The art of obituary writing is not necessarily lost, but rarely practiced these days with the eloquence found in the following example, published in The Chariton Democrat of Jan. 17, 1901.
There are at least two inaccuracies in it --- Harriet (Yergey) Weaver/Larimer (left) was buried in what we now call the Allen Pioneer Cemetery, where she shares a tombstone with her first husband, George Weaver, that also serves as a cenotaph for their son, John, killed at Shiloh, rather than at nearby LaGrange. And William McDermott, mentioned in passing, was not Lucas County's first settler (John and Hannah Ballard were).
There's also a puzzle --- a reference to another son, William Weaver, also reportedly killed at Shiloh, that merits further investigation.
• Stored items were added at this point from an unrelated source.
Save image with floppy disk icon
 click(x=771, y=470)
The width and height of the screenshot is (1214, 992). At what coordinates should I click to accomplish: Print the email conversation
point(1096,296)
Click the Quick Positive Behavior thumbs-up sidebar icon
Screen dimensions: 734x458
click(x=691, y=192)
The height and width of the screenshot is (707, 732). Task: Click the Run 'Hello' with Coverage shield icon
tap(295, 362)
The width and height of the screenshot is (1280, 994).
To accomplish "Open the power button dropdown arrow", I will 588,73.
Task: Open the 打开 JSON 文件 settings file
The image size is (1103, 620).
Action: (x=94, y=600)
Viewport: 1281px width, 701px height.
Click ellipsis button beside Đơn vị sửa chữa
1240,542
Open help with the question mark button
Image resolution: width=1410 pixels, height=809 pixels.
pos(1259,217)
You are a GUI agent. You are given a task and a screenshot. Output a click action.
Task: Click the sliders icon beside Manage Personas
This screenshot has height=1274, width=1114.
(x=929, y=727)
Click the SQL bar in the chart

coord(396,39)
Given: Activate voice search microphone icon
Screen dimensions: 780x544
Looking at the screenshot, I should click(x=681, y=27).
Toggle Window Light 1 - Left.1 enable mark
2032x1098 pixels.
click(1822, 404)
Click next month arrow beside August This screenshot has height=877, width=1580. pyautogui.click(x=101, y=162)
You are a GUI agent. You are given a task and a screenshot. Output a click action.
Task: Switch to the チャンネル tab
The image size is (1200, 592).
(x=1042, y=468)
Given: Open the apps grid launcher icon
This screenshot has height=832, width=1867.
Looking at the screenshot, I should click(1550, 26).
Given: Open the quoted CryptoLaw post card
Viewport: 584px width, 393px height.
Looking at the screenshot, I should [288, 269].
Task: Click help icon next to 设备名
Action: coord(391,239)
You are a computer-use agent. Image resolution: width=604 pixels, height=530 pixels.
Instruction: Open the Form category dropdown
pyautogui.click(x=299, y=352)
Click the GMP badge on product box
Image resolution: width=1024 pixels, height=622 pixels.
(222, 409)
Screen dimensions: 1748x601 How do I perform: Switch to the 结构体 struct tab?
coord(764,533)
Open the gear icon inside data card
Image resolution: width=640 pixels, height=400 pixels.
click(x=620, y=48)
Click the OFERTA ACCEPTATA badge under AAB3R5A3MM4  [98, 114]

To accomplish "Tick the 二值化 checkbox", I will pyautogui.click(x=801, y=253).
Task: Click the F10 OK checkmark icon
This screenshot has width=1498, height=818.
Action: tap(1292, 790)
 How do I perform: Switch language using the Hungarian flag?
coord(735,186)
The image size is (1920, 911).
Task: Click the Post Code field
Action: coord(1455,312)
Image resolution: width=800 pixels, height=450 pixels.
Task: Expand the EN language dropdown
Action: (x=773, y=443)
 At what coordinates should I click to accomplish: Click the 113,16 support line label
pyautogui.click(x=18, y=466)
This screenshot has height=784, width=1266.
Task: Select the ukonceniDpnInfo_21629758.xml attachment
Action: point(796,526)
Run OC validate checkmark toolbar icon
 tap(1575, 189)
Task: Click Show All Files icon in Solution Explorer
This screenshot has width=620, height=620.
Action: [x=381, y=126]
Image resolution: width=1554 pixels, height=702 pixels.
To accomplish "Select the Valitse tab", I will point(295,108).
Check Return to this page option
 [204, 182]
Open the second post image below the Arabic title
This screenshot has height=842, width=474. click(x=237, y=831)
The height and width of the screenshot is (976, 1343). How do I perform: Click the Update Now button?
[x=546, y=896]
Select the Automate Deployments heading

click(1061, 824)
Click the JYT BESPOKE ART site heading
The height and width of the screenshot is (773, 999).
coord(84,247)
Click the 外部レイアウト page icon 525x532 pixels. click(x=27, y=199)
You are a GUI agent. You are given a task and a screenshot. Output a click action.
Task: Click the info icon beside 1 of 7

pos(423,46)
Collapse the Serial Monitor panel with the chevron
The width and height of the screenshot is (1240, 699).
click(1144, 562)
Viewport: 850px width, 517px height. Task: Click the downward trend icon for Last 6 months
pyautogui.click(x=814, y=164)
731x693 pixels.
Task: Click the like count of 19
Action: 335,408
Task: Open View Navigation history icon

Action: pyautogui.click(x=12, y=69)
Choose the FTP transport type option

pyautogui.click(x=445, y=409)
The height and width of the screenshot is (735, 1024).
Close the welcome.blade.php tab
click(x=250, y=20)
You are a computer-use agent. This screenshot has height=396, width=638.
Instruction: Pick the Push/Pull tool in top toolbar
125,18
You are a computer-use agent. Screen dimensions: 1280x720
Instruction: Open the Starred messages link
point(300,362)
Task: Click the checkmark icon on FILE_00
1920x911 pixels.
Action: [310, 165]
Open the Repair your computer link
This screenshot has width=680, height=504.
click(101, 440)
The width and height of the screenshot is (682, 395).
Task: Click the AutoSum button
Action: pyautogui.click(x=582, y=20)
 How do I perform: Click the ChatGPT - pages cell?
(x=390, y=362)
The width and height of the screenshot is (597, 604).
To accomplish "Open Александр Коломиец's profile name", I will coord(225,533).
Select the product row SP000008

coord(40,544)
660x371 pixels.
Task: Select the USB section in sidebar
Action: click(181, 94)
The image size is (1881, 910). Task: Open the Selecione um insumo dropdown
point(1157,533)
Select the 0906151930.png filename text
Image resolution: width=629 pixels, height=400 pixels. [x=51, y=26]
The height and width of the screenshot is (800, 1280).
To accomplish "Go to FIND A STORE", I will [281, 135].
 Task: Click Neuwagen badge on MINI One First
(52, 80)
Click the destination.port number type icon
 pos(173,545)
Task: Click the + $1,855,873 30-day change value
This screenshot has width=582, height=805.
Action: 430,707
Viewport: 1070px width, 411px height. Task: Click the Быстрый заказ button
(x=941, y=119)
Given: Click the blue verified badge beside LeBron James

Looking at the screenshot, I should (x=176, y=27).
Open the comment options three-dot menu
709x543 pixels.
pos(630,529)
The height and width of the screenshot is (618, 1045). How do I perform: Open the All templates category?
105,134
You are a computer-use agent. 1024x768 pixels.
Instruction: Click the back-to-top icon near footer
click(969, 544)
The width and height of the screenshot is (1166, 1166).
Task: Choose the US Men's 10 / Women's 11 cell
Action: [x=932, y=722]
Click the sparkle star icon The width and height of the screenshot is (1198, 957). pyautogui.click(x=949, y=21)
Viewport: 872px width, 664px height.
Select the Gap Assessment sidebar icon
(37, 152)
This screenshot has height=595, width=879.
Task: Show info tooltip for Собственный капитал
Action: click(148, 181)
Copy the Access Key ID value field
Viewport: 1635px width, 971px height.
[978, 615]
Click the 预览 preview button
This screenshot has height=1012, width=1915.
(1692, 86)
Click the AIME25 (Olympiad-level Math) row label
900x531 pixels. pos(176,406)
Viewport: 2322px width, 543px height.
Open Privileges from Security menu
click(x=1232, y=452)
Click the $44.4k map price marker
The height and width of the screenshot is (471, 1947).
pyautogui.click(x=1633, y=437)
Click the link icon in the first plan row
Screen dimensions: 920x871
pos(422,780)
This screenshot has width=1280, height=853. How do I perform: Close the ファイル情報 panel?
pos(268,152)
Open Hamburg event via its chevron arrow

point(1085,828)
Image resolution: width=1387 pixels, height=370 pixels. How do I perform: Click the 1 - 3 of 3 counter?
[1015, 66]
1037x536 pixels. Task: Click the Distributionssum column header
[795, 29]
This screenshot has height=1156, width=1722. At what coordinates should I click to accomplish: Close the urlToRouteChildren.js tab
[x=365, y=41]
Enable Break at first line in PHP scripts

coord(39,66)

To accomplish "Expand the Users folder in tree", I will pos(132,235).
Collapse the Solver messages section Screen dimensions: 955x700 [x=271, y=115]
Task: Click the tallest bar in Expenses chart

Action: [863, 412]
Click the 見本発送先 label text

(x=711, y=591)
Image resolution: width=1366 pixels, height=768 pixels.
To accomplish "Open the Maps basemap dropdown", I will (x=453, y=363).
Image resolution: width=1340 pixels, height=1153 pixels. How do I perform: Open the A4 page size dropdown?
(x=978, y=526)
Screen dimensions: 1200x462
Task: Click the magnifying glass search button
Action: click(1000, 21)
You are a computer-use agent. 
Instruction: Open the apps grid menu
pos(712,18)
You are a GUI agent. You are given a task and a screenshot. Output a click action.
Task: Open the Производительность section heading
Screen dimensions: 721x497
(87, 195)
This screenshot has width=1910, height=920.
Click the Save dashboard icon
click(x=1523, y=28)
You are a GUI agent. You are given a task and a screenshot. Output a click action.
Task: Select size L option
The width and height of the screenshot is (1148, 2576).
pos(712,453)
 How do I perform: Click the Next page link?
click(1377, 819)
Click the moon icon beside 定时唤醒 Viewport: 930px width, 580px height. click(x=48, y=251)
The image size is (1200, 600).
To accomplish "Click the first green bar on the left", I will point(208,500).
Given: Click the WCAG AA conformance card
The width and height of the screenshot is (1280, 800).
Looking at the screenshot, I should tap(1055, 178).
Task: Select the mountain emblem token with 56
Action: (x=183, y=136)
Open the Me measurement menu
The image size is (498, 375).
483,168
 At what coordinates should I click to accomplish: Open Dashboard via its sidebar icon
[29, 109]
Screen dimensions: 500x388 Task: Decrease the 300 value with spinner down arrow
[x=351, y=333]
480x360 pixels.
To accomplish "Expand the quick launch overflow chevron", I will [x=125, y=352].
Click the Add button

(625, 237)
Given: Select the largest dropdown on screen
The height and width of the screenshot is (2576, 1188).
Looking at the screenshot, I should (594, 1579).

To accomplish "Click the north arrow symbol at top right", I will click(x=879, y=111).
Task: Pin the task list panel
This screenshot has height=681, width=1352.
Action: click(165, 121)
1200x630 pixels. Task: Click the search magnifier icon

But none of that detracts from the glory of this:
A silver cord is loosed, the golden bowl is broken, the dust has returned to earth as it was, the spirit has returned to the God who gave it and grandma Larimer, as she was familiarly called by all, now rests in peace. On Thursday, January 10, at the age of eighty-four, she closed her eyes in death. The end was as peaceful as the close of a beautiful summer day, when daylight fades into night with increasing loveliness. She had been a sufferer with stomach and head trouble for years, but lagrippe was thought to be the final cause of her death.
Miss Harriet Yergey was born July 2, 1816, at Reading, Pennsylvania, and the year in which she was born was called the year without a summer. At the age of eighteen, in company with her widowed mother, one sister and brother, she removed to Circleville, Ohio. On December 8, 1836, she was married to George Weaver, Rev. Putnam officiating. They resided in Pickaway county until 1850 and there five children were born to them. In that year they came to Iowa and settled on the farm twelve miles northeast of Chariton where her death occurred. It was in that neighborhood that Wm. McDermott, the earliest settler in this county located. Her brother, John Yergey, preceded them to this county, coming here in 1848.
George Weaver died September 12, 1869, and she was married to Hugh Larimer on October 12, 1876, who died January 27, 1884. Mrs. Larimer passed away on Thursday, January 10, 1901, at 1:50 o'clock and on Saturday, the 13th, the remains were laid to rest in the Lagrange (actually Allen) Cemetery by the side of George Weaver. Rev. Johnson, pastor of the M.E. church at Russell conducted the services. The only surviving member of her immediate family is a daughter, Mrs. Kate R. Larimer of Ola. Her other children were John and William Weaver, who were killed at the battle of Shiloh, Mrs. Sarah Ely and Mrs. Matilda Swett. There are no living brothers or sisters on either her or her husband's side.
Mrs. Larimer lived a quiet and contented life, and her highest happiness came from being helpful to her race. The many years of her life spent in this county obtained for her a circle of friends limited only to her acquaintances. Mankind was benefitted by her life, and many were the admirable traits of her nature, which, if emulated by humanity in general, would make mankind happier and life more pleasant. When but sixteen years of age she united with the Lutheran church at Reading, Pennsylvania, and was one of a class of seventy-five which was confirmed. She retained her membership in the Lutheran church until death.
She was a lady of strong mind and well read, and in her declining years her intellect was remarkable. She retained her senses until she could no longer speak. Those who were acquainted with her for years are the ones who can testify most strongly of her fidelity and pure character. She lived a life of usefulness and her kind words, motherly counsel, and friendly interest touched many lives, filling hearts with nobler purpose and higher aspirations. She was one of the last of the pioneer women of Lucas county and the community suffers from her departure.